Ciudad de Buenos Aires, mayo de 1982. Maestro de Enseñanza Primaria, se especializó en la Educación de Jóvenes y Adultos. Estudió dibujo y pintura en talleres de la zona sur de la Ciudad de Buenos Aires. Transitó el taller de Omar Panosetti estudiando dibujo y pintura. Realizó clínica y seguimiento de obra con Andrés Labaké, y Diana Dowek.


En 2015, la Legislatura de la Ciudad de Buenos Aires reconoció de interés cultural su proyecto de arte urbano “Frentes por la Escuela Pública”. El mismo año fue invitado por la Cancillería Argentina a dictar talleres de arte urbano en Escuelas Secundarias de México DF y participó del evento artístico “HidroArte SACMEX”.

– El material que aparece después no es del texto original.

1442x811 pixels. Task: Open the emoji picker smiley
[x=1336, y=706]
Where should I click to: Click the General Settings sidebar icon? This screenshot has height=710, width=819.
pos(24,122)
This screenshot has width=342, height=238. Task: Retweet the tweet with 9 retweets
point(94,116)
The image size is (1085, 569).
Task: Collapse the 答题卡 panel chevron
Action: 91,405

Durante 2017 funda el espacio Malón Octubre Arte y Derechos Humanos para indagar sobre las prácticas artísticas. En este marco presenta su obra “Reverso” y “Territorios en disputa”. Malón realizó 16 presentaciones, entre acciones, muestras, y performance, en diferentes puntos del país mientras estuvo activo entre 2017 y 2019. En 2018 crea el proyecto curatorial "Sala Sublevada" en el Espacio Memoria y Derechos Humanos (Ex Esma). 


En el 2018 realiza un viaje a Madrid (España) para desarrollar un proyecto de investigación poética sobre la guerra civil española, que se dio en llamar “Catenaria”. El mismo año su obra "La Nube" fue seleccionada en el Salón Nacional y exhibida en la Casa del Bicentenario. Finalizando el 2018, Ana Gallardo lo invita a realizar una presentación en el espacio “La Máquina”, donde presenta sus pinturas de gran formato.

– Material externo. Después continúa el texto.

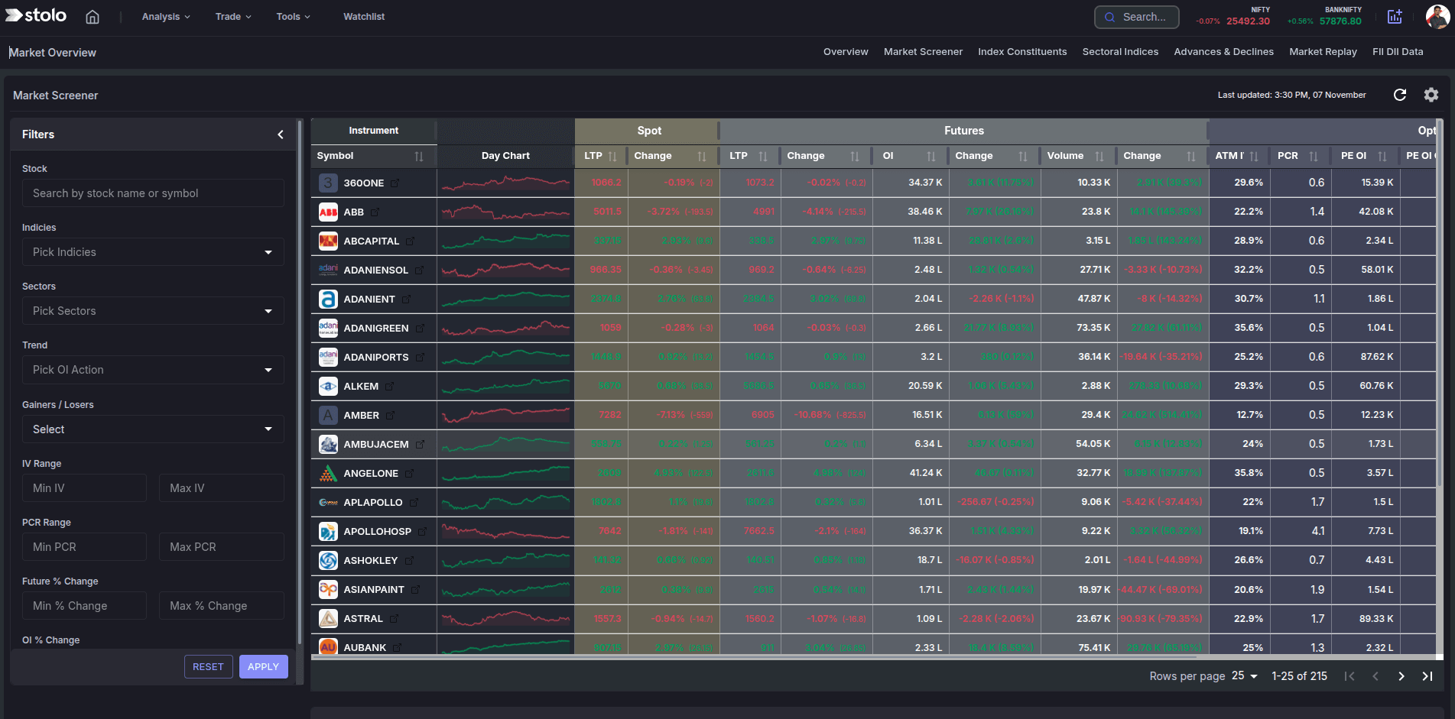Screen dimensions: 1455x719
Task: Open the Pick OI Action dropdown
Action: tap(152, 370)
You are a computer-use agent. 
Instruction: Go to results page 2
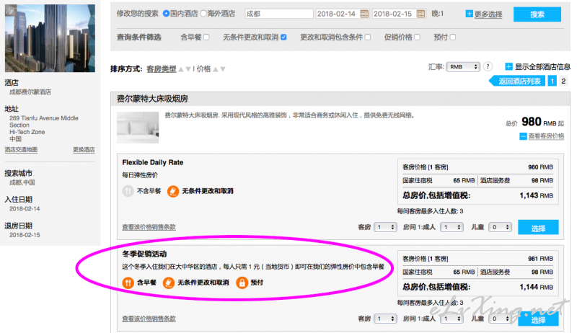(563, 81)
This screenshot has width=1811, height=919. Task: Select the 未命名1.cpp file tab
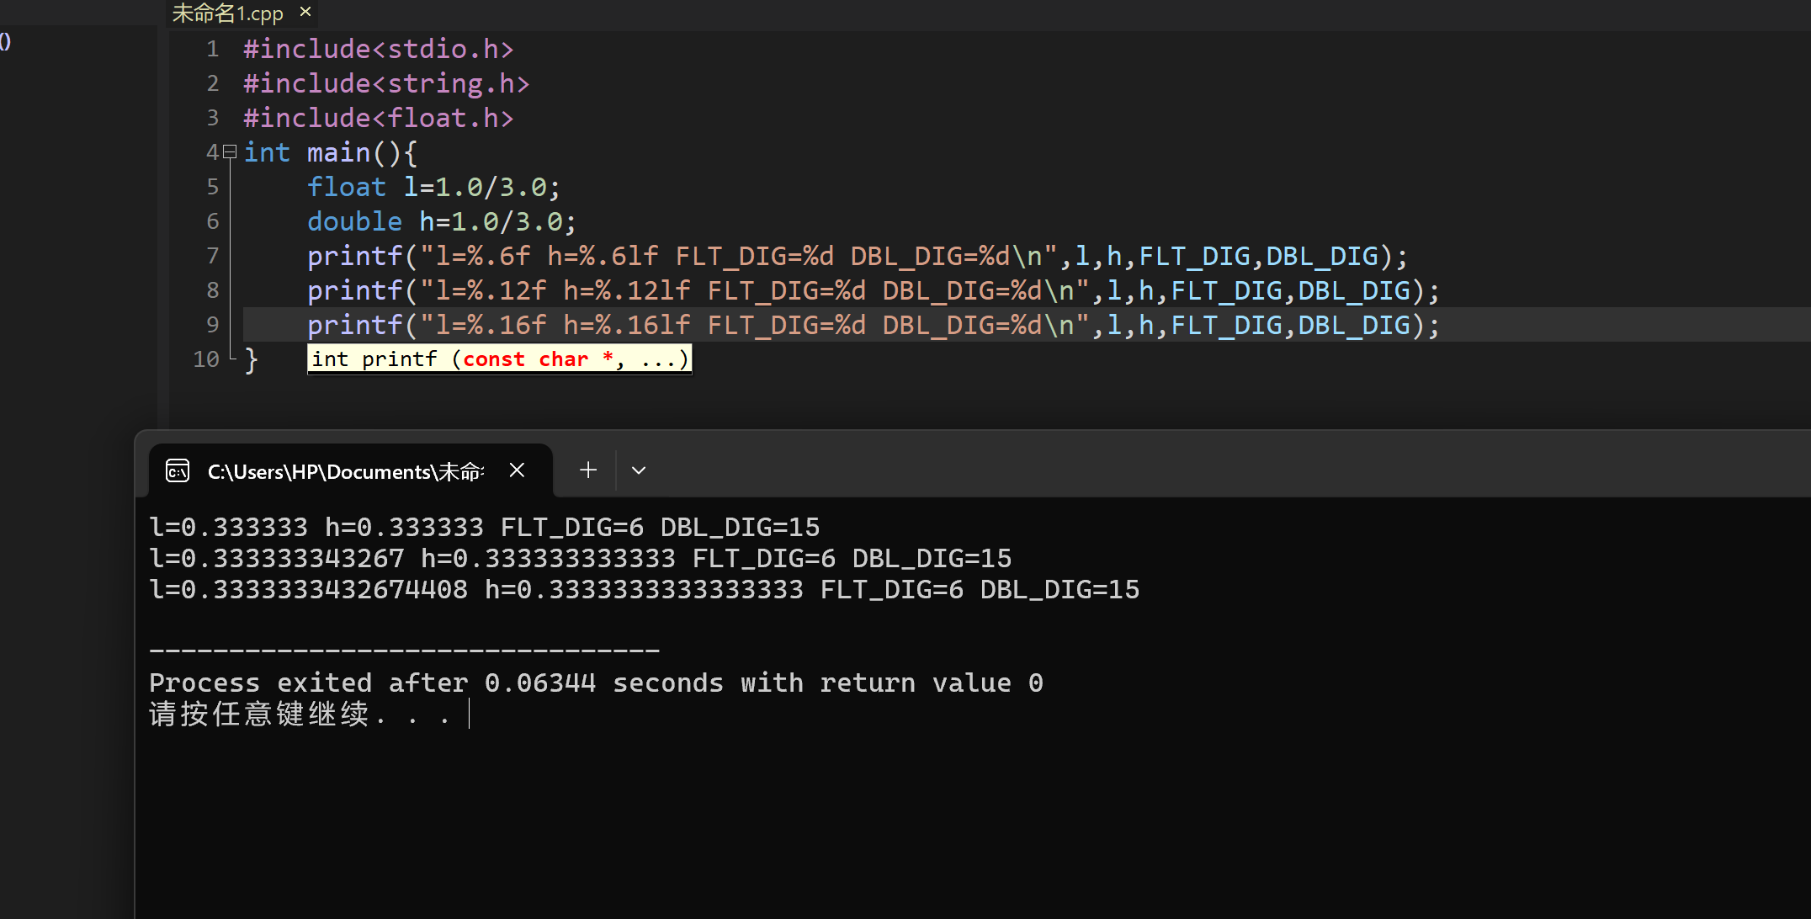pos(228,13)
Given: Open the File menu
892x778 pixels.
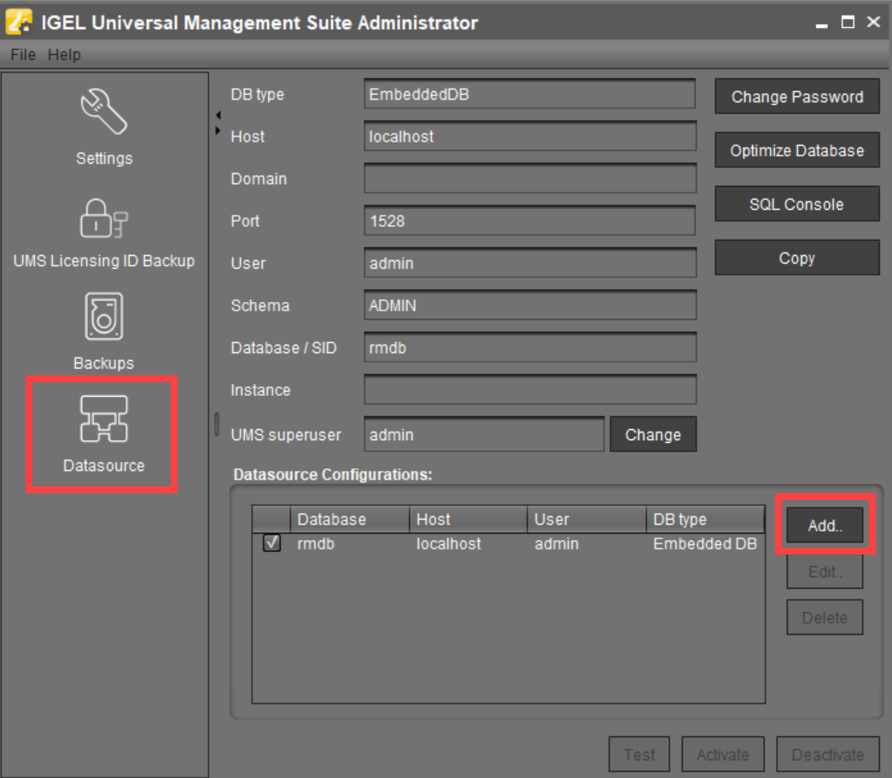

En 2019 presenta "Horizonte Migrante" con curaduría de Diana Dowek y texto de Ana Gallardo en la Ciudad de Buenos Aires en Soler Espacio de Arte. Es invitado por Ana Gallardo a la residencia “La Verdi” en la Ciudad de México donde realiza el proyecto “Contingencia”. 

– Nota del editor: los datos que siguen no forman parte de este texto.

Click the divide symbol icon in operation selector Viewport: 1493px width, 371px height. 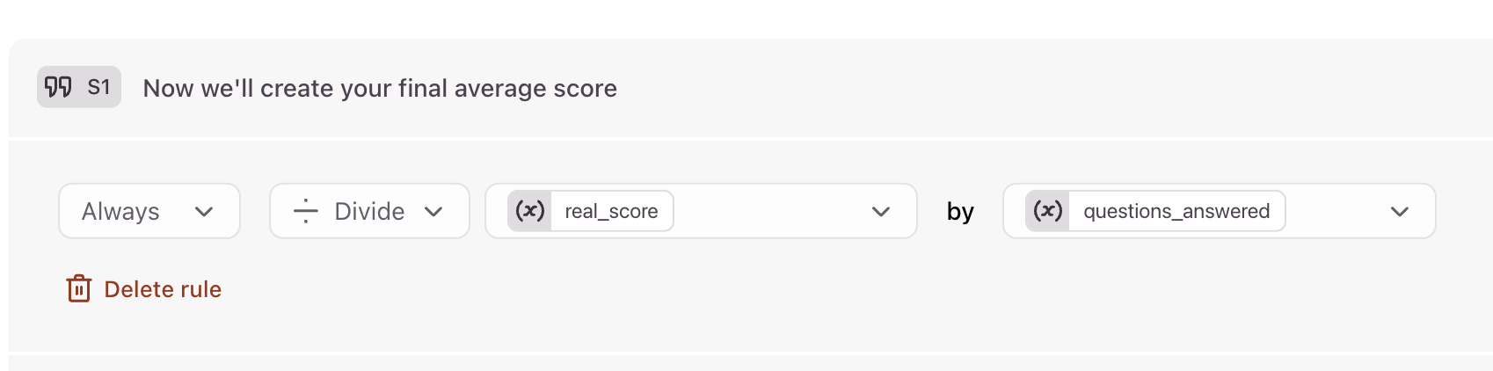305,211
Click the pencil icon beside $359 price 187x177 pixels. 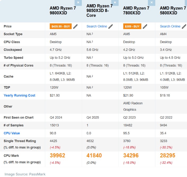(x=145, y=26)
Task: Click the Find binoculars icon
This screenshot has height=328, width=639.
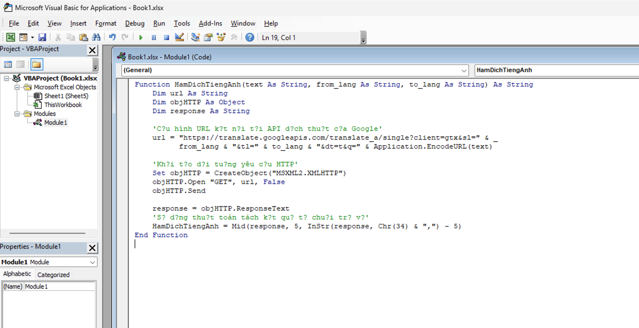Action: [96, 37]
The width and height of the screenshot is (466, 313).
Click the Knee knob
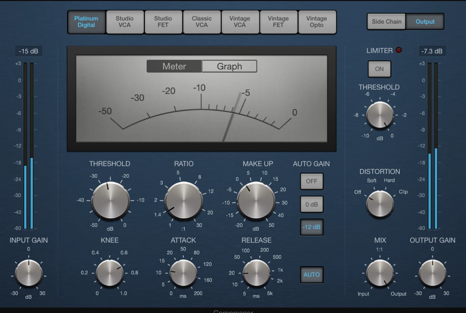coord(109,273)
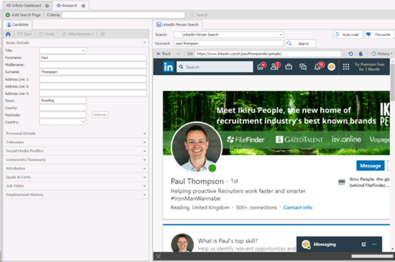Toggle the Favourite heart button
The height and width of the screenshot is (262, 395).
click(x=379, y=35)
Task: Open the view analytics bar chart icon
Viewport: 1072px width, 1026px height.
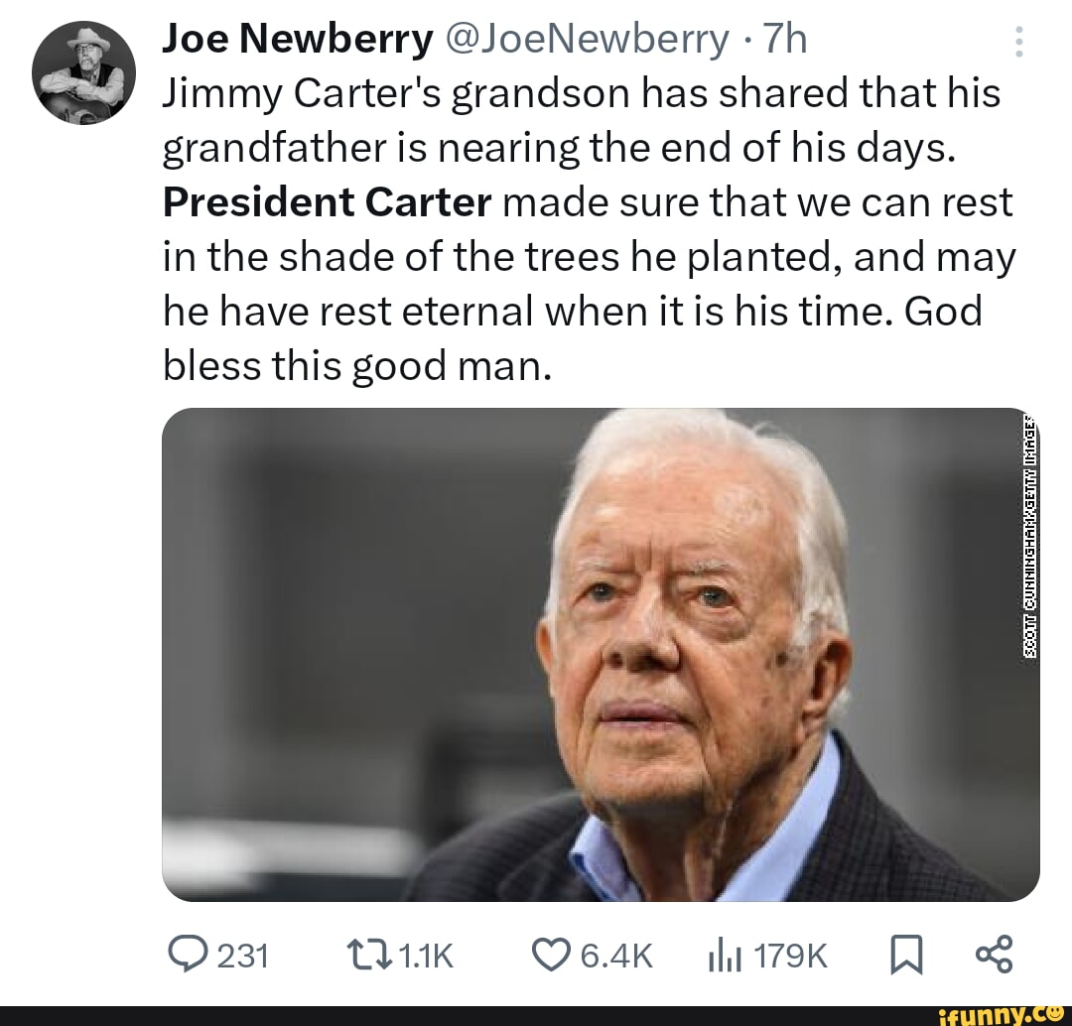Action: click(x=723, y=956)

En este 2019 crea y coordina el espacio LABOR VISUAL como espacio de laboratorio de prácticas artísticas.

SU PRACTICA ARTÍSTICA

Actualmente continua explorando la tensión que originan la matriz tierra-explotación y progreso-comunidad. En particular, el horizonte en el que la devastación de la naturaleza se une con la soledad de las comunidades, aludiendo así, a la distancia temporal y espacial que atraviesan, y en la que habitan, los conflictos humanos.

Santiago entiende que la solidaridad tiene que ver con la capacidad de conspiración.En este esquema los trabajos que se construyen cooperativos pueden reconfigurar los fluyos fragmentados de empatía, logrando recapitular viejos esquemas que heredamos de comunidad, que se visibilizan en vocabularios, gestos de organismos. Es por esto que en este último tiempo su trabajo poético estuvo direccionado en la construcción de esquemas colectivos, afectivos y epidérmicos que permitan vivenciar esta realidad desde la complejidad de ser junto a otres.

El sentimiento de apatía y autorrealización individual es la herramienta con la que en este último tiempo han envenado a las expectativas sociales. En su obra intenta construir pequeños hitos donde repensarnos colectivamente, de allí su práctica artística cargada de urgencias.